But feminism — sensible, worthwhile, life-affirming feminism — is clearly a task yet to be completed. Witness the child’s book Barbie: (I Can Be) A Computer Engineer. In brief, this wannabe computer engineer can “design” computer games, but needs boys to make them work, gets her notebook computer infected with a virus, infects her sister’s computer with the virus, gets the boys at school to fix her and her sister’s computers, and then takes credit herself.

barbie3

You can read the whole thing here (language warning, even in the URL).

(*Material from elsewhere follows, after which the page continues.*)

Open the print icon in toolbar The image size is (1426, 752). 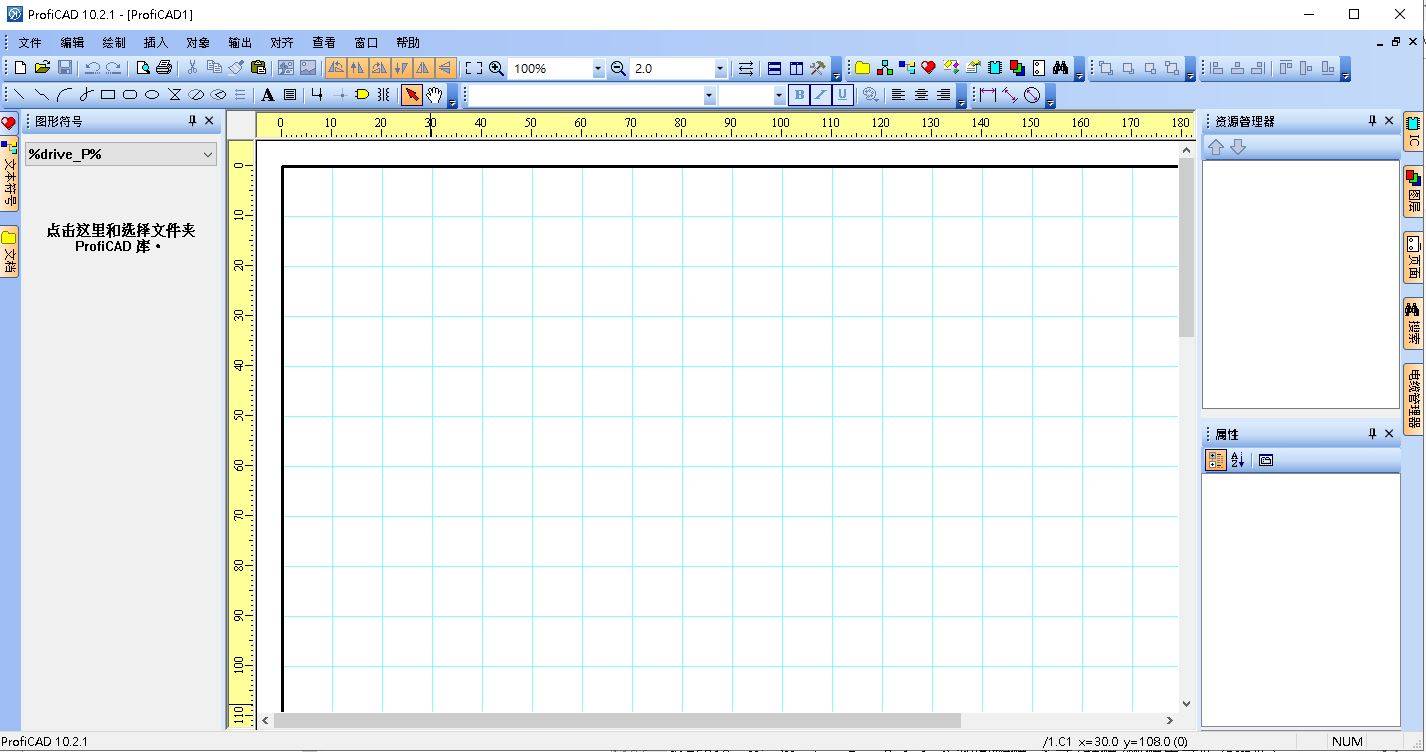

This isn’t a book from the 1960s, ’70, ’80s or ’90s. Apparently it was published in 2013. Over the weekend Amazon has pulled it (although you can still find the Barbie computer engineer herself for a cool 200 bucks).

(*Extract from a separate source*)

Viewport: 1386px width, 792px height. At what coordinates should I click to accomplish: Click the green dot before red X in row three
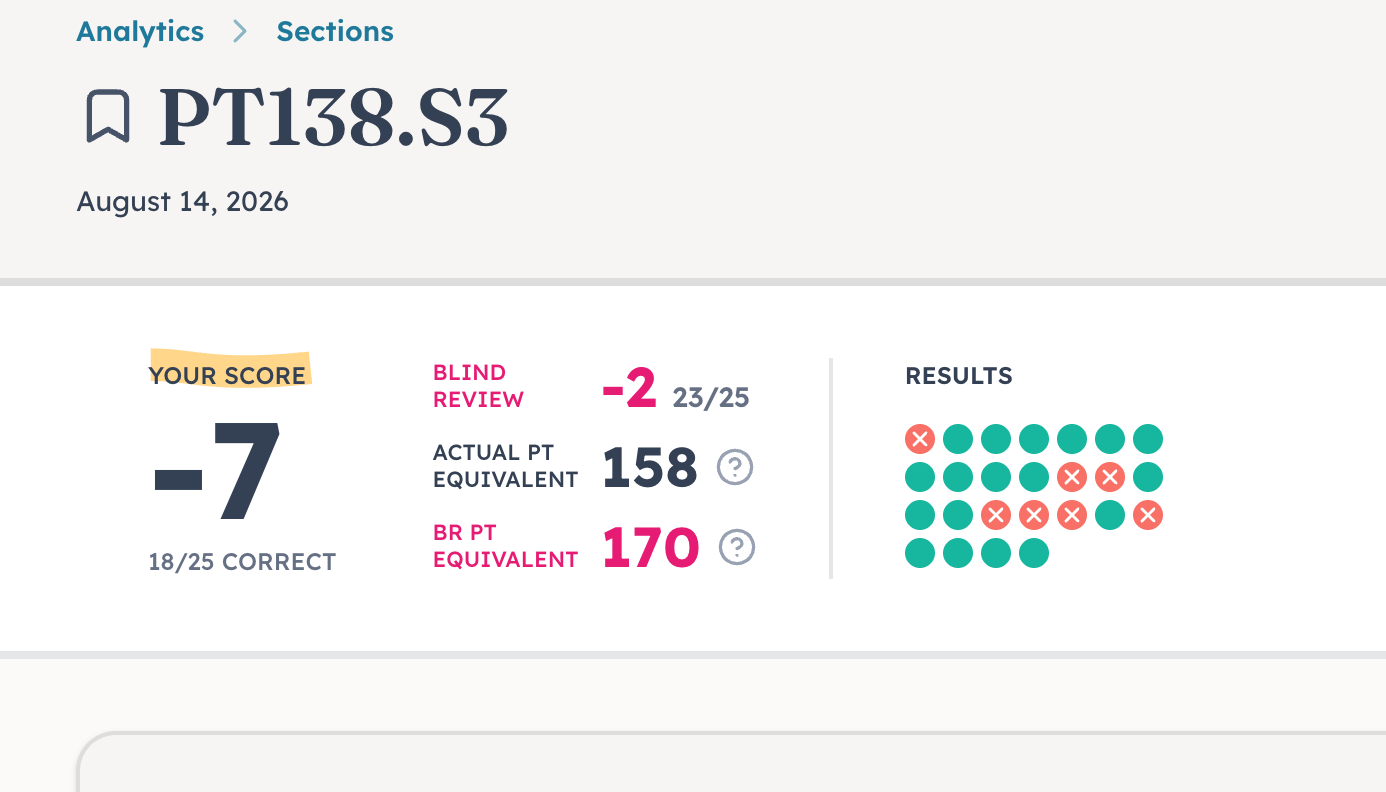click(x=1110, y=515)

The author claims to be a feminist and a tech professional, but she blames Mattel, rather weakly in my view, claiming that Mattel insists their Barbie’s be “nic.”. Fair enough. But you can be nice, yet still know how to code. A pleasant, fun person can, if she’s a computer engineer, be competent enough not to infect her sister’s computer with a virus.

In my view it’s likely that things like computer coding are likely to remain disproportionately male activities, but “disproportionate” does not mean “exclusive.”

There are 44 comments.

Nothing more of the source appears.